*** Opening of RECORDS FOR THE EXERCISE ***
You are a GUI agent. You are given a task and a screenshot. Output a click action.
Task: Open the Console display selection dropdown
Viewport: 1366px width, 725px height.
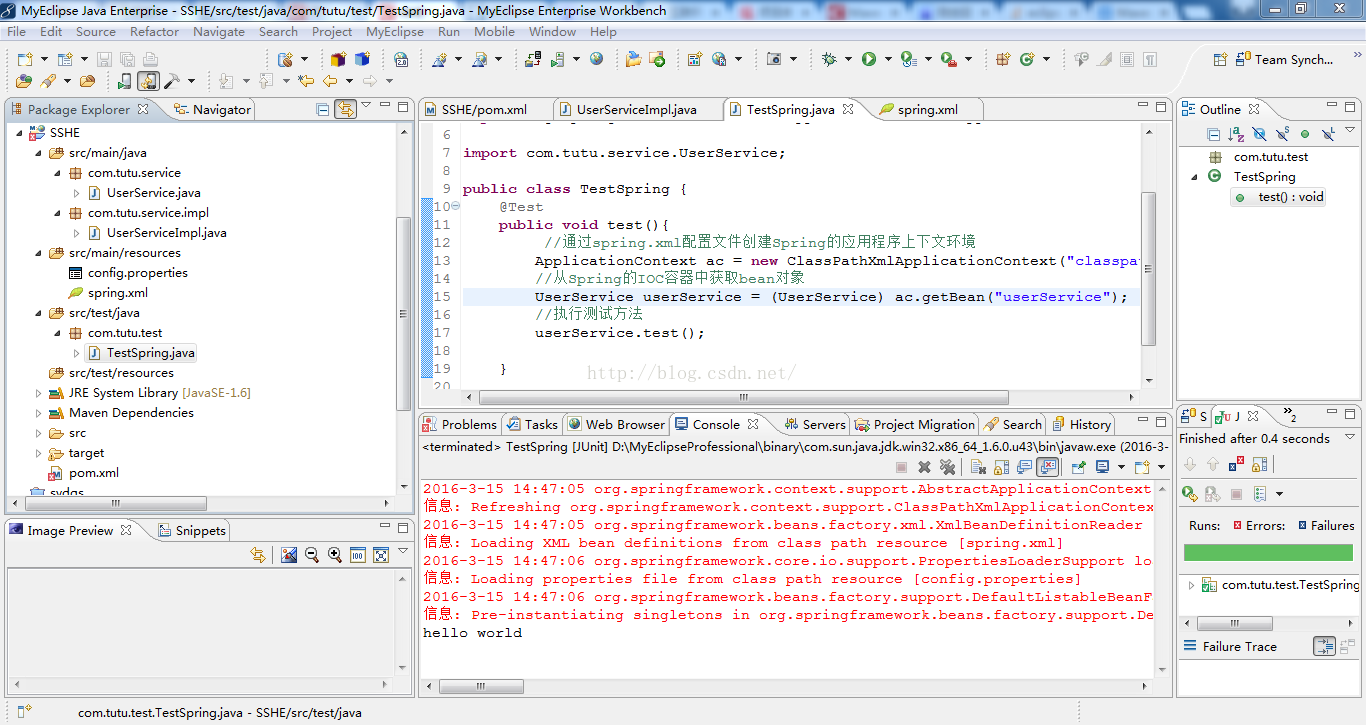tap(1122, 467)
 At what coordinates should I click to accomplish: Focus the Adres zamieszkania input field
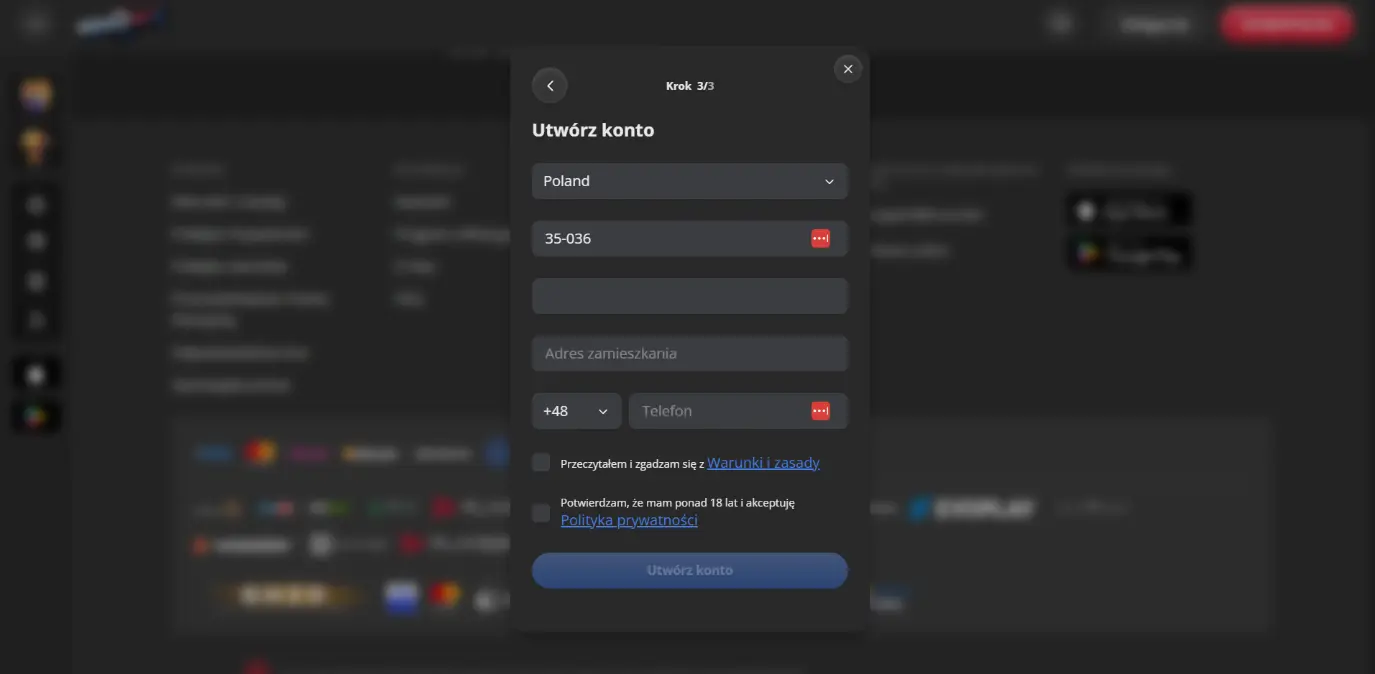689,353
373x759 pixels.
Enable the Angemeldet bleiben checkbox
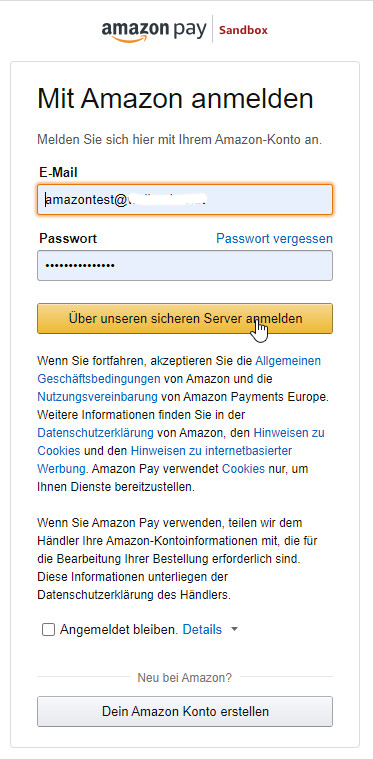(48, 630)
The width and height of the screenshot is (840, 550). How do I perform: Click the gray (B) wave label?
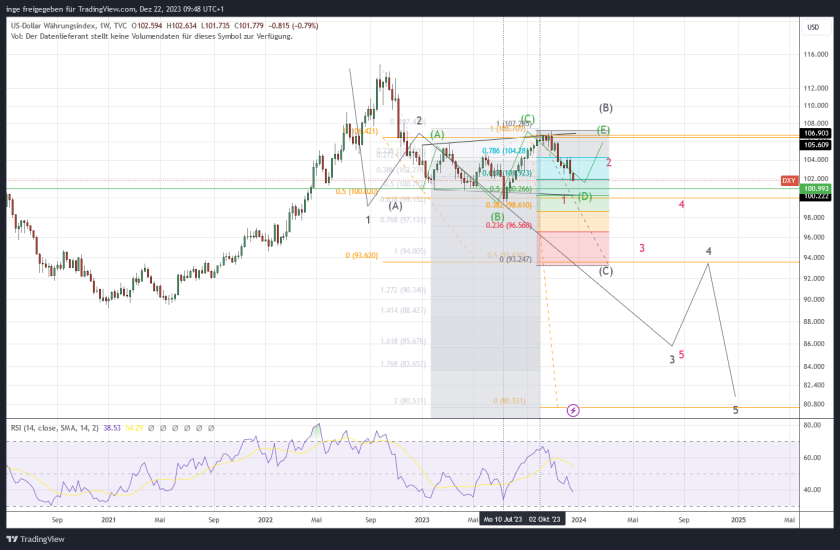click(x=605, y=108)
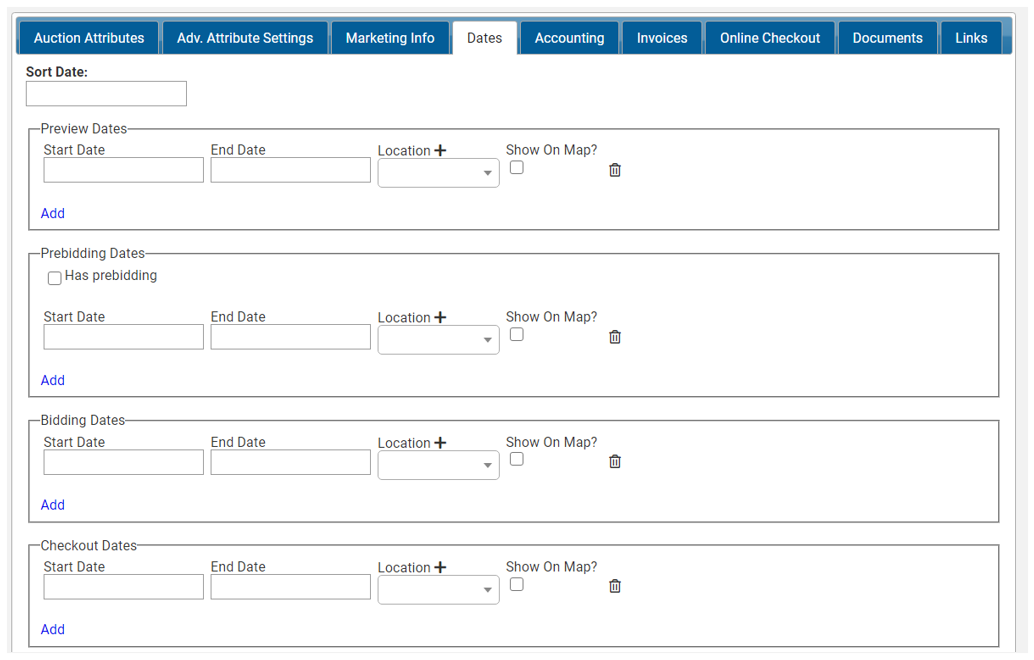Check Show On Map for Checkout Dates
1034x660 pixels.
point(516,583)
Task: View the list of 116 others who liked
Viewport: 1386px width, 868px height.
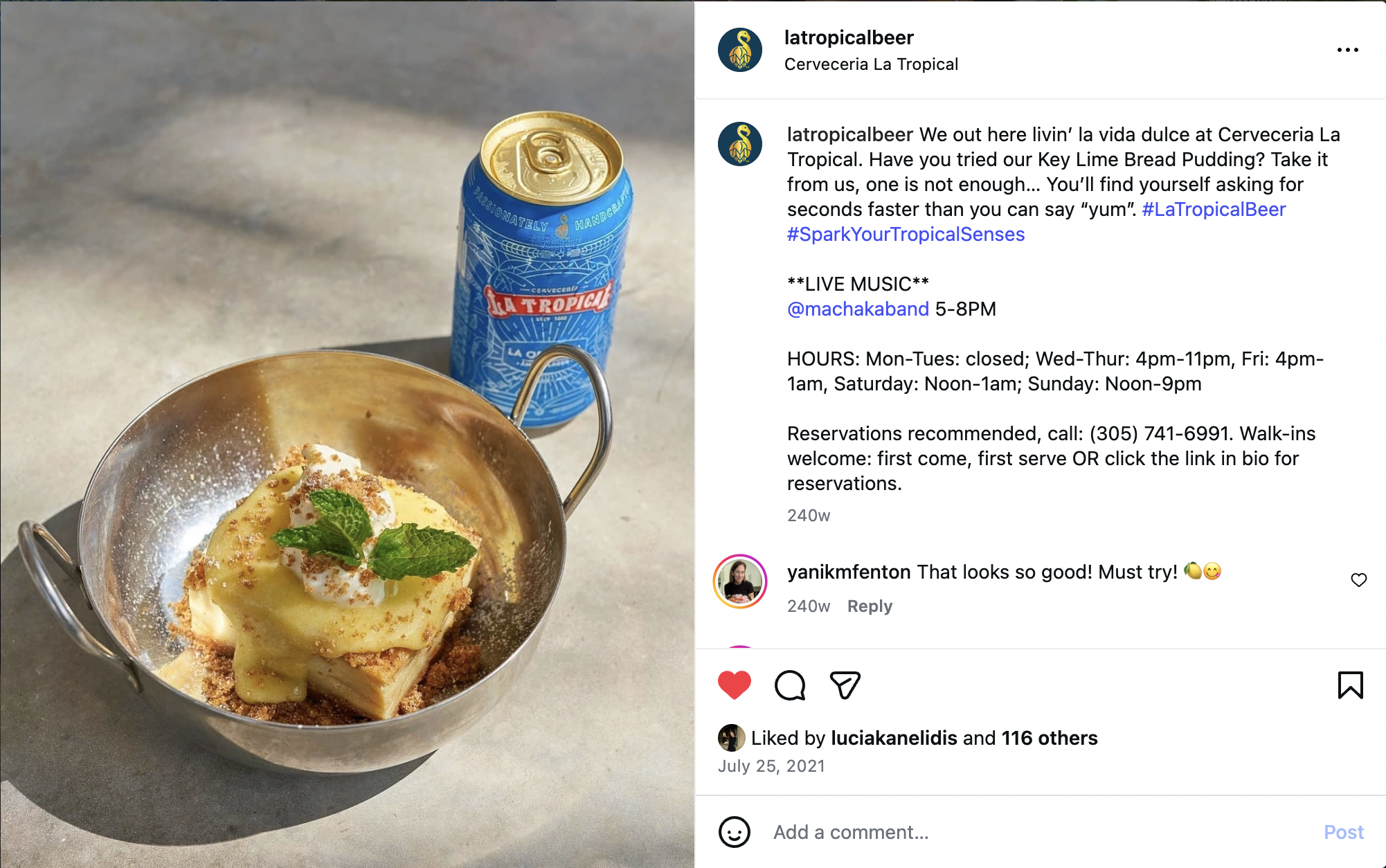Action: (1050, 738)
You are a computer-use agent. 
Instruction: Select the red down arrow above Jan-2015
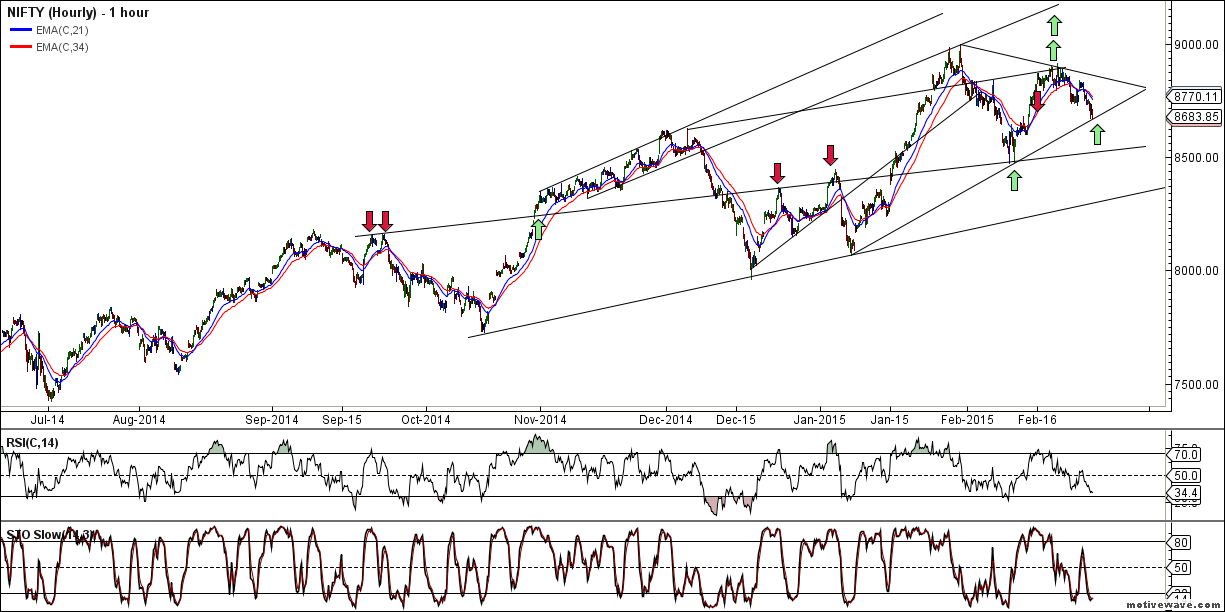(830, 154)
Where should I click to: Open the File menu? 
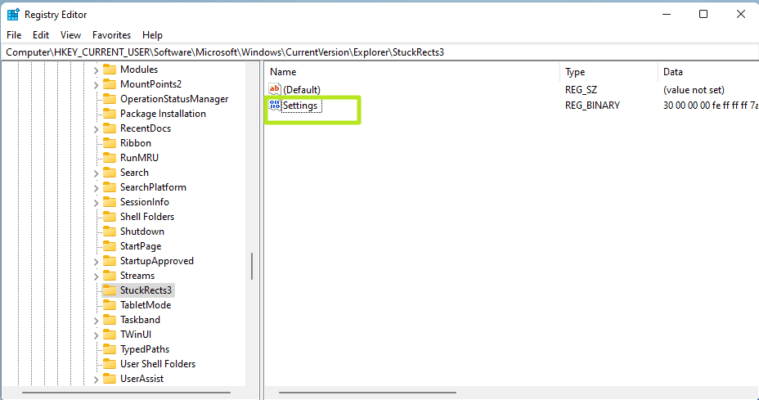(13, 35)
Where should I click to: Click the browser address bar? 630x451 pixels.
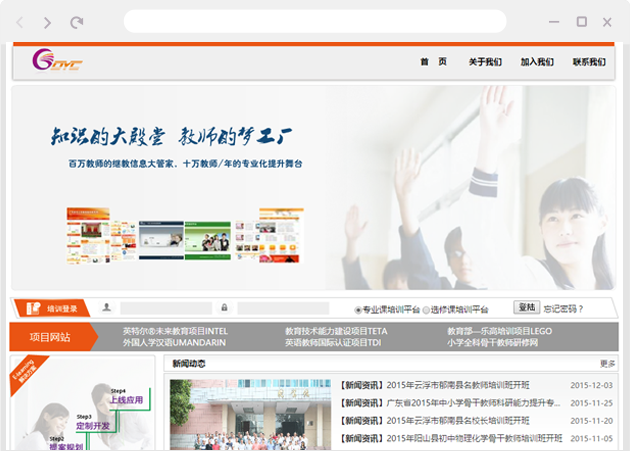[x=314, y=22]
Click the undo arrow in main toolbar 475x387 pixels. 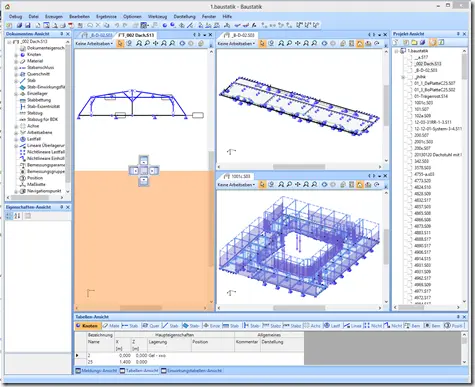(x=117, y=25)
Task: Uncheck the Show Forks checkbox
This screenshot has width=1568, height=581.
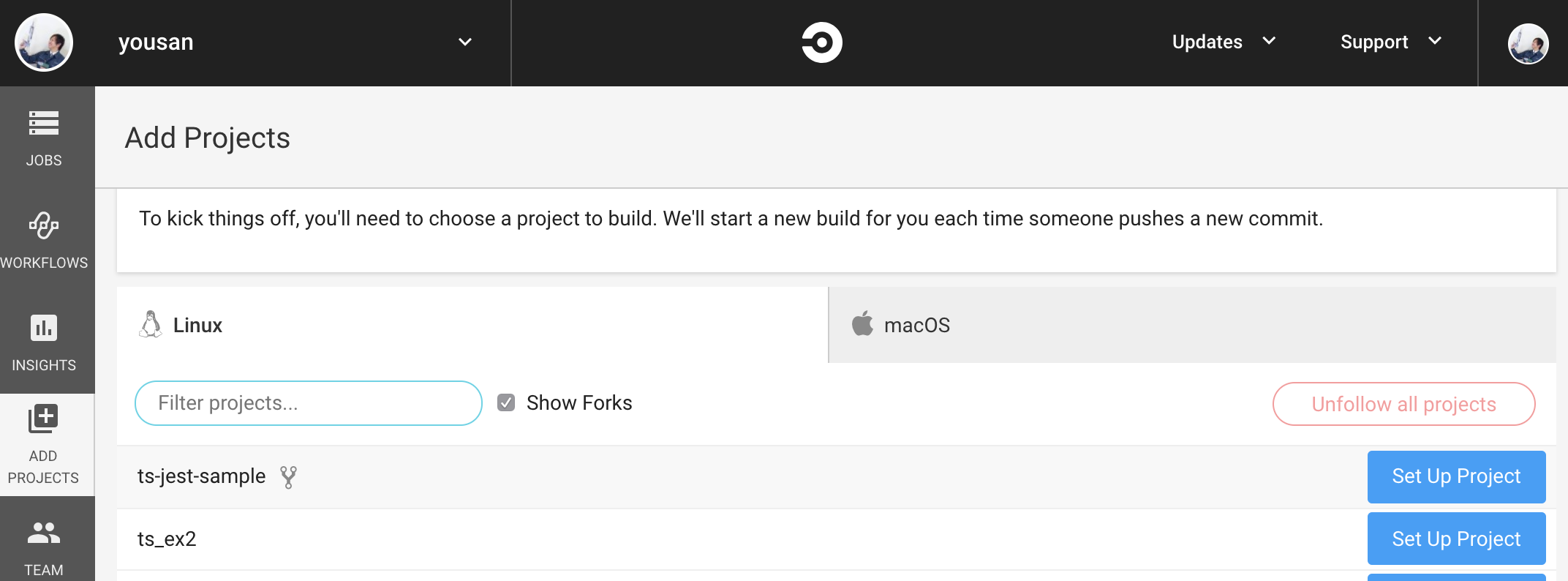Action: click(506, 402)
*** Close of RECORDS FOR THE EXERCISE ***
PROBLEM DESCRIPTION - Please take the lines from the beginning of the data above through the line holding "Task: View the list of 116 others who liked" and transcribe them exactly, without any pictures.

OUTPUT BELOW -
You are a GUI agent. You are given a task and a screenshot. Output a click action.
Task: Open the Console display selection dropdown
Viewport: 1366px width, 725px height.
tap(1122, 467)
 At what coordinates should I click to accomplish: Focus the Adres zamieszkania input field
689,353
373x759 pixels.
Enable the Angemeldet bleiben checkbox
(48, 630)
The width and height of the screenshot is (840, 550). How do I perform: Click the gray (B) wave label?
click(x=605, y=108)
Check Show On Map for Checkout Dates
1034x660 pixels.
point(516,583)
Task: View the list of 116 others who liked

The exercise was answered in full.